The other side of the camera
This is what it looks like from the other side of the camera. I was being interviewed and filmed by the BBC for a documentary on Vivian Meier. I had been involved with her work almost from the very beginning, because, when John Maloof discovered what he had bought, and began asking for opinions from a number of photographers about the quality of the work, he called me, and I said, “she’s the real thing’!
I contributed to this BBC version because a friend was the producer of the film and I couldn’t say no to him even though I had already been filmed by John. It all worked out in the end and John’s film has brought a lot of attention to the work, which is the best result possible.
But as I sat there facing them I had the impulse to make a record of the moment, since it was one of the parts of the day that seemed worthy of remembering. It’s a record, more or less of who was there, how the place served us, and what life in Bonnieux offered. It’s what photography can do in its simplest, most utilitarian way.
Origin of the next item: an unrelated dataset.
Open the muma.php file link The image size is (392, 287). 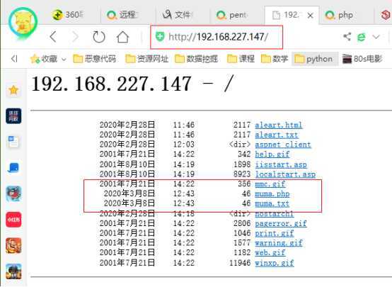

“This is what it looks like from the other side of the camera. I was being interviewed and filmed by the BBC for a documentary on Vivian Meier.” Great — I’ve been hoping for better films about Vivian Maier. I thought your part of the Maloof film (the one nominated for Oscar) was just about the best thing in that film and that otherwise they could have done a lot better. Looking forward to seeing this one you’re in about her, and to many more great films on her. I’d be glad to tell your filmmaker film what I’d suggest for better Vivian Maier films and coverage. … Just enjoyed seeing the exh of prints she made herself at HGG.